Il descendit et l'aida à dévaler ; elle ne se fit point faute de s'appuyer sur lui, et il la trouva plus lourde qu'un sac de blé.

Elle fit mine de chercher sa bourse, qu'elle avait dans sa poche, et il s'en alla à cinq ou six pas d'elle, tenant la jument par la bride.

-- Eh ! vous ne m'aidez point à chercher ? fit-elle.

-- Il faut bien que je tienne la jument, fit-il, car elle pense à son poulain, et elle se sauverait si on la lâchait.

La Sévère chercha sous les pieds de la jument, tout à côté de François, et à cela il vit bien qu'elle n'avait rien perdu, si ce n'est l'esprit.

-- Nous n'étions pas encore là, dit-il, quand vous avez crié après votre boursicot. Il ne se peut donc guère que vous le retrouviez par ici.

-- Tu crois donc que c'est une frime, malin ? répondit-elle en voulant lui tirer l'oreille ; car je crois que tu fais le malin...

Mais François se recula et ne voulut point batifoler.

-- Non, non, dit-il, si vous avez retrouvé vos écus, partons, car j'ai plus envie de dormir que de plaisanter.

-- Alors nous deviserons, dit la Sévère quand elle fut rejuchée derrière lui ; ça charme, comme on dit, l'ennui du chemin.

-- Je n'ai pas besoin de charme, répliqua le champi ; je n'ai point d'ennuis.

-- Voilà la première parole aimable que tu me dis, François !

-- Si c'est une jolie parole, elle m'est donc venue malgré moi, car je n'en sais pas dire.

La Sévère commença d'enrager ; mais elle ne se rendit pas encore à la vérité. " Il faut que ce garçon soit aussi simple qu'un linot, se dit-elle. Si je lui faisais perdre son chemin, il faudrait bien qu'il s'attardât un peu avec moi. "

Et la voilà d'essayer de le tromper, et de le pousser sur la gauche quand il voulait prendre sur la droite. -- Vous nous égarez, lui disait-elle ; c'est la première fois que vous passez par ces endroits-là. Je les connais mieux que vous. Écoutez-moi donc, ou vous me ferez passer la nuit dans les bois, jeune homme !

Mais François, quand il avait passé seulement une petite fois par un chemin, il en avait si bonne connaissance qu'il s'y serait retrouvé au bout d'un an.
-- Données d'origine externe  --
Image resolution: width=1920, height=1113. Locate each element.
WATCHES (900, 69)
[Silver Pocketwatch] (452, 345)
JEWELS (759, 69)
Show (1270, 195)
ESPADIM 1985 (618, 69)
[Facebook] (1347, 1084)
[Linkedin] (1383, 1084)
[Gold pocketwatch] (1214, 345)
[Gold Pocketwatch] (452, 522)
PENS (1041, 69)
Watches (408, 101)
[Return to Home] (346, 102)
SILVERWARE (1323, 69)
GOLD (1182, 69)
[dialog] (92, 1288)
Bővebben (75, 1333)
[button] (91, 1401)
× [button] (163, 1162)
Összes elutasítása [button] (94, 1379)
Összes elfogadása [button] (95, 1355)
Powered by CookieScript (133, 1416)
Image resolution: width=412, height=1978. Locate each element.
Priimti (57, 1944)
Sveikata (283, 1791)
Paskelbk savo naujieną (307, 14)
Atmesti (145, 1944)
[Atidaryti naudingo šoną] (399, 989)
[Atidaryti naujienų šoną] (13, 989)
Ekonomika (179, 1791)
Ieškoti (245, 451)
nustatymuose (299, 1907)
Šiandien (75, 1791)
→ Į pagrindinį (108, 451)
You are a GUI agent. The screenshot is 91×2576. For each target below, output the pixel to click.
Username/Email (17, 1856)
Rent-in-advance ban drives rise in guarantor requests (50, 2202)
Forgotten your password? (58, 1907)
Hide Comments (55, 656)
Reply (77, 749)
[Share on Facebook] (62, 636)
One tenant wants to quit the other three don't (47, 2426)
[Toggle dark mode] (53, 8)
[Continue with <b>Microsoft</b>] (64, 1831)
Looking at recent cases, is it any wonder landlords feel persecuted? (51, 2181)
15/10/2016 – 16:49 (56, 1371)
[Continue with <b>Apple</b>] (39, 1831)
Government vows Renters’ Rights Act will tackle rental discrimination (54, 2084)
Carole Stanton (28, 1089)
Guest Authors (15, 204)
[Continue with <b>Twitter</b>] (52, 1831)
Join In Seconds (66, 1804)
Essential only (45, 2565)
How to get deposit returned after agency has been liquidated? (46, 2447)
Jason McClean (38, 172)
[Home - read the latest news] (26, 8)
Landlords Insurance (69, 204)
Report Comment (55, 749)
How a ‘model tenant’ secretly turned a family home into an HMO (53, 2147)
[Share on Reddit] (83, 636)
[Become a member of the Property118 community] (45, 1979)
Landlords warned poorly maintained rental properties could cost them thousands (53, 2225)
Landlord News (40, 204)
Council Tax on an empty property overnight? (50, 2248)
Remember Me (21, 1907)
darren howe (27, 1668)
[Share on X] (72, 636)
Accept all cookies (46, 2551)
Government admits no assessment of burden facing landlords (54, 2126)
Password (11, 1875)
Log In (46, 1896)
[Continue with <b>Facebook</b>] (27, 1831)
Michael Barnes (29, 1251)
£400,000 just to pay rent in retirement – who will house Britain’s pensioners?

-- Non pas, non pas, fit-il, c'est par là, et je ne suis pas toqué, moi. La jument se reconnaît bien aussi, et je n'ai pas envie de passer la nuit à trimer dans les bois.

Si bien qu'il arriva au domaine des Dollins, où demeurait la Sévère, sans s'être laissé détempcer d'un quart d'heure, et sans avoir ouvert l'oreille grand comme un pertuis d'aiguille à ses honnêtetés. Quand ce fut là, elle voulut le retenir, exposant que la nuit était trop noire, que l'eau avait monté, et que les gués étaient couverts. Mais le champi n'avait cure de ces dangers-là, et ennuyé de tant de sottes paroles, il serra les chevilles des pieds, mit la jument au galop sans demander son reste, et s'en revint vitement au moulin, où Madeleine Blanchet l'attendait, chagrinée de le voir si attardé.

Le Champi ne raconta point à Madeleine les choses que la Sévère lui avait donné à entendre ; il n'eût osé, et il n'osait y penser lui-même. Je ne dis point que j'eusse été aussi sage que lui dans la rencontre ; mais enfin sagesse ne nuit point, et puis je dis les choses comme elles sont. Ce gars était aussi comme il faut qu'une fille de bien.

Mais, en songeant la nuit, madame Sévère se choqua contre lui, et s'avisa qu'il n'était peut-être pas si benêt que méprisant. Sur ce penser, sa cervelle s'échauffa et sa bile aussi, et grands soucis de revengement lui passèrent par la tête.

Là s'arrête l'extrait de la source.